Even on the down side, I gained and I’m grateful for the unlikely new
lessons. I learned what I related to and what I did not. For starters, I
didn’t relate to the head of the English Department, a nun, teaching me
to “become a name dropper”. Neither did I relate to relying on money’s
privileges to escape one’s otherwise equal punishment. I learned I would
never change my contention that boys, like girls, were designed to be
friends rather than objects for social or sexual manipulation.
There were more unexpected pleasures during that emotionally dark
year. I enjoyed getting to know my very first black classmate and my
first Hispanic classmate, too. I really liked ethnic diversity,
something our local town didn’t provide.
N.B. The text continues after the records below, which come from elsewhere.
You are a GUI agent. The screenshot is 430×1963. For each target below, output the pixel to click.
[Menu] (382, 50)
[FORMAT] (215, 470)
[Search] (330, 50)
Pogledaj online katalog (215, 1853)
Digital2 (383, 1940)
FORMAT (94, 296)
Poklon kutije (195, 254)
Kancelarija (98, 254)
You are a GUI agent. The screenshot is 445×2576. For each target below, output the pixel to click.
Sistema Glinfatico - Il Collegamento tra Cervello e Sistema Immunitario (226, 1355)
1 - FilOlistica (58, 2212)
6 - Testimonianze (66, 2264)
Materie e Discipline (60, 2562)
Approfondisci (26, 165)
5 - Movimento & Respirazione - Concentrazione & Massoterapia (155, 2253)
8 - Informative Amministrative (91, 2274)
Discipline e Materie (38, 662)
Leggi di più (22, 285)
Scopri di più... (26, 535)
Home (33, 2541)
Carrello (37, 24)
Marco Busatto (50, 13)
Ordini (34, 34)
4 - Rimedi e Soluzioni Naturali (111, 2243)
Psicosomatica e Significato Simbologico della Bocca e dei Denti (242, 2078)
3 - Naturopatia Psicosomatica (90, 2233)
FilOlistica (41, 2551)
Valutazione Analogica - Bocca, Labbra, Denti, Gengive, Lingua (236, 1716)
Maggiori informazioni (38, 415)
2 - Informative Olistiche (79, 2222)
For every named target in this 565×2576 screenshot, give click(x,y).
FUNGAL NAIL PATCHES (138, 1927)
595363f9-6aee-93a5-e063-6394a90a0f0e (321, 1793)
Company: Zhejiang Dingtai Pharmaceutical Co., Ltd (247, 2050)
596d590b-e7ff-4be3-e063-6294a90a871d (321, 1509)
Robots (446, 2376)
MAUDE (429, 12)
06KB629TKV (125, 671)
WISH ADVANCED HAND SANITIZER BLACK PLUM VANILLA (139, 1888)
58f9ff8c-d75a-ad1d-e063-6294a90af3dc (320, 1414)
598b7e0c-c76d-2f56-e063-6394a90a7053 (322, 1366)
I’d also be grateful to a
classmate who invited me to her house and explained how people measured
social standing by the height of the hill upon which their house was
situated.
From a social standpoint, I learned how it felt to be humiliated as
part of an inferior social class; ignored for not being part of a
clique; misused for my academic tutoring abilities; and educated in some
of the more unseemly ways of competition. I witnessed both virtuous and
poor examples of religious life; the smallness of what others might
consider boast-worthy; and the possibilities of what anyone could become
when placed in a less-than-ideal environment.
My anticipated four year stint at the prep school was cut short by an
unexpected turn of events. My otherwise youthful and healthy Nana
succumbed to pancreatic cancer. She died by the end of freshman year
and, with her, my afternoon drive home from school died as well.
I’d enroll the following September in public high school. Imperfect
to be sure, but I was back among the mixture and the masses – the very
environment in which I’m personally most apt to flourish.
In
that single dark year as a high school freshman, I gleaned lessons that
others might not experience in a lifetime. I would have never have
asked for that year and neither would I wish to relive it. But the
first-hand lessons to be gained were so imminently powerful, they etched
a private, social and moral integrity that few other experiences could
have delivered. They remain with me even today.
For that one year, I am exceedingly and unabashedly grateful. Truly,
it was one of my biggest blessings in disguise. The experience helped
challenge, refine and mature me. It would increase my awareness and
compassion for others, strengthen my integrity for leadership and
increase my emotional oversight as a parent with a growing daughter.
Finally, it shattered my ego and opened me up to love others of
differing persuasions.
Wherever you are today, wherever you have been in your past, may you
find the golden nugget of transforming thought that enables you, too, to
say, “That was a dark blessing in disguise!”